*STATED PROBLEM A*:
In the Eleuthera text, what does the word Eleuthera mean in Greek?
*STATED PROBLEM B*:
Take the part of the Eleuthera text that opens with the words containing "Caribbean Tales - The" and closes with "and Spanish Wells.", and write it out with "Nassau" swapped for "Freeport".
*STATED PROBLEM C*:
Based on the Eleuthera text, why did the settlers' constitution set up a republic?

*SOURCE EXTRACT*:
------

Caribbean Tales - The Bahamas - Eleuthera
Eleuthera
The island is 110 miles long and only two miles wide along most of its length.
60 miles east of Nassau. Just offshore are Harbour Island and Spanish Wells.
Site of the first successful European settlement in The Bahamas. It all began
in 1648 when Puritan Pilgrims under the command of Captain William Sayle sought
religious freedom in a place they were to call Eleuthera, the Greek word for
freedom. The Company of Eleutherian Adventurers came ashore in the Cupid's
Cay area. They put up quite a struggle for survival, at one point being rescued
by aid from fellow Puritans in the then-Colony of Massachusetts. When the
pioneers got back on their feet, they sent a gift of braziletto wood to help
the folks at Harvard University. It was the biggest and most valuable present
ever received by the university, up to that time. When the adventurers settled
in, they changed the island's aborigine name, Cigatoo, to Eleuthera. Puritans
frowned on royal pomp and circumstance and preferred a republic. Their constitution
thus established the first republic in the New World, long before the George
Washington-Thomas Jefferson crowd came into the picture.
Preacher's Cave, near The Current, is a subterranean cave where Eleutherian
Adventurers took refuge after a shipwreck ended their exploration of the north
tip of the island, the happy few pilgrims who first landed here, took refuge
and held religious services upon their arrival. If Preacher's Cave was a chapel
in the wilderness, the magnificent Cave at Hatchet Bay gives the appearance
of a vaulted cathedral. It is more than a mile long, with stalagmites and
stalactites that gleam in the torchlight. Another magnificent sight is the
Glass Window Bridge, which spans a gap in which the turbulent waters of the
Atlantic meet the calmer seas of the Exuma Sound on the island's leeward side.

------

*Text and item location entries*:

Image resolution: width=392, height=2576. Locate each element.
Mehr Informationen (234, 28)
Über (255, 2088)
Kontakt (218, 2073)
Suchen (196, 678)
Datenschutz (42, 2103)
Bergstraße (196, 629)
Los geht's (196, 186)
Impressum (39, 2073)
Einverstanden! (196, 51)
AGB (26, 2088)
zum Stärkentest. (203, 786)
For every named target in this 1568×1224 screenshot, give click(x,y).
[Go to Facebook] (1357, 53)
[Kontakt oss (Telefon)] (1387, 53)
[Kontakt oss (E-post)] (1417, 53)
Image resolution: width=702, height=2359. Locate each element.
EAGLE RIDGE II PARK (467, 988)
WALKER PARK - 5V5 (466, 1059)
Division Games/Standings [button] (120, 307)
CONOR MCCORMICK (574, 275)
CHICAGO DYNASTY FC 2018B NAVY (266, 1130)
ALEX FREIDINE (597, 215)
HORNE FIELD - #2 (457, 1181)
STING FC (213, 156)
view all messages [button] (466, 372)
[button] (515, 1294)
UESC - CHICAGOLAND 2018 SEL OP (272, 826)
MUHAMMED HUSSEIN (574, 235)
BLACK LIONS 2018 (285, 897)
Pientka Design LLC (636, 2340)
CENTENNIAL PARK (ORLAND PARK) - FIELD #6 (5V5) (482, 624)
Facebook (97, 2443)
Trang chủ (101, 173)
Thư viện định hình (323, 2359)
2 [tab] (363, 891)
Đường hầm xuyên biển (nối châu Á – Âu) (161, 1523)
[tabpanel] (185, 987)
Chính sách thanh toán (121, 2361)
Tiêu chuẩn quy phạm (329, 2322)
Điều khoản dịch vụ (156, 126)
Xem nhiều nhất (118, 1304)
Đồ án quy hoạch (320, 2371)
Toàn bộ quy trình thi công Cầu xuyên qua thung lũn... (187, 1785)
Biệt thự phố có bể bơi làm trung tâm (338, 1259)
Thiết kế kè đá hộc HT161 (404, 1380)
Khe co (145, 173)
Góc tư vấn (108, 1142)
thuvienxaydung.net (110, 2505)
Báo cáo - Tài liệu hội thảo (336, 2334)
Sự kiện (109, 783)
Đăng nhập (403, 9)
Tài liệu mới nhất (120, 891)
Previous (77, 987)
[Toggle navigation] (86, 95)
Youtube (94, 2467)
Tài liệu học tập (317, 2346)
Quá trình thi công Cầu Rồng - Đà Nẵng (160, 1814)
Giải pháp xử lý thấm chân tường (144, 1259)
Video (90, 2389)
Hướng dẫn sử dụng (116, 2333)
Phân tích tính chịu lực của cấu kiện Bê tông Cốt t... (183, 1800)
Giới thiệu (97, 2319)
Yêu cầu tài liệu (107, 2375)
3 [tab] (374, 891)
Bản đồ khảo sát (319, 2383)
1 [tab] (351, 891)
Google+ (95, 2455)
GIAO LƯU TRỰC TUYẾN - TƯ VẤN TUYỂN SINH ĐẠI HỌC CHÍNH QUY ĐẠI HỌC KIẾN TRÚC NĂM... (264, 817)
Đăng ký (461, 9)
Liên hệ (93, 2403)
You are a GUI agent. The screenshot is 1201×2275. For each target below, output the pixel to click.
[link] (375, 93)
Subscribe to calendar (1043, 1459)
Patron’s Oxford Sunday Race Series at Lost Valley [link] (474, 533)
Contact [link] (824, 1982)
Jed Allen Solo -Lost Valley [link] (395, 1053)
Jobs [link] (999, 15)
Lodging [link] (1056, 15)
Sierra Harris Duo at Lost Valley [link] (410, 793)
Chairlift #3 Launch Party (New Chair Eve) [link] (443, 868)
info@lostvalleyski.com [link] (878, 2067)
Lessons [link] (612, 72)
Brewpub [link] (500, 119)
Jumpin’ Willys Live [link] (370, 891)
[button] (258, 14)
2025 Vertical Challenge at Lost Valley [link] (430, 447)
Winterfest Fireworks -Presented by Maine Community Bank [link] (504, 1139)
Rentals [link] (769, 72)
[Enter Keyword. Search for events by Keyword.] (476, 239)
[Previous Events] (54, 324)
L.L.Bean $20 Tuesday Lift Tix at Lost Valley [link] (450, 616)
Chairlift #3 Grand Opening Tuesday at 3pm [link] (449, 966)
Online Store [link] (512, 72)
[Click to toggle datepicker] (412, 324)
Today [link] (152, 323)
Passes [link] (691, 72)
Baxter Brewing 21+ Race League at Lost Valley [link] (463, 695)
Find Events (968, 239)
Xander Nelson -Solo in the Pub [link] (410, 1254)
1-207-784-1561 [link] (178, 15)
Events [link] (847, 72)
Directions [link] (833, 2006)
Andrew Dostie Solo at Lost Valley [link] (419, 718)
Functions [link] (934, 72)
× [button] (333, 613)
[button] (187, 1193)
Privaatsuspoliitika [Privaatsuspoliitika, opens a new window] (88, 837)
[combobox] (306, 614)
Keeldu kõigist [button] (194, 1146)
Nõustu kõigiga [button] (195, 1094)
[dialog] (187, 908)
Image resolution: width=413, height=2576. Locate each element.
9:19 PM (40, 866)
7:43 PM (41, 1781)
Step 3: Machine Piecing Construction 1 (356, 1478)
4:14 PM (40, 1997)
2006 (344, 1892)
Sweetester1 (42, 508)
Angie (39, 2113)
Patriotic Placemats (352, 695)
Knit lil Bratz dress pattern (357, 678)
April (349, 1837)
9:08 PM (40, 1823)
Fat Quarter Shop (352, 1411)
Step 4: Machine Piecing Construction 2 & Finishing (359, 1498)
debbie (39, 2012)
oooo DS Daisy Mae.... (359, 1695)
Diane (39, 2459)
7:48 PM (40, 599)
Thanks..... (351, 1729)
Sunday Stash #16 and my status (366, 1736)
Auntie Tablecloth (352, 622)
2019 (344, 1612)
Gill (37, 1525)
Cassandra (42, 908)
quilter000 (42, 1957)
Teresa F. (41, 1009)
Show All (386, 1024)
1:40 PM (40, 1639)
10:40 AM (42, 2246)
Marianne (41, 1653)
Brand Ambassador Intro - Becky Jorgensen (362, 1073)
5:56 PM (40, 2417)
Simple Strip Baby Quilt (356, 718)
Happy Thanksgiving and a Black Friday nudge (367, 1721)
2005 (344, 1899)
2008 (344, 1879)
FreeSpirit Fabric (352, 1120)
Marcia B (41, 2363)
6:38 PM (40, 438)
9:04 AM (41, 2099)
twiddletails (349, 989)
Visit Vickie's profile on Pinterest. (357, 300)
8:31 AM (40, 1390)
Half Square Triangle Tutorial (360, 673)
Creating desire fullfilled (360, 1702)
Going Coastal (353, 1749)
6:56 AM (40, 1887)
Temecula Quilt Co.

------

*TASK OUTPUT A*:
Freedom.

*TASK OUTPUT B*:
Caribbean Tales - The Bahamas - Eleuthera
Eleuthera
The island is 110 miles long and only two miles wide along most of its length.
60 miles east of Freeport. Just offshore are Harbour Island and Spanish Wells.

*TASK OUTPUT C*:
The Puritans frowned on royal pomp and circumstance and preferred a republic. So their constitution set up the first republic in the New World.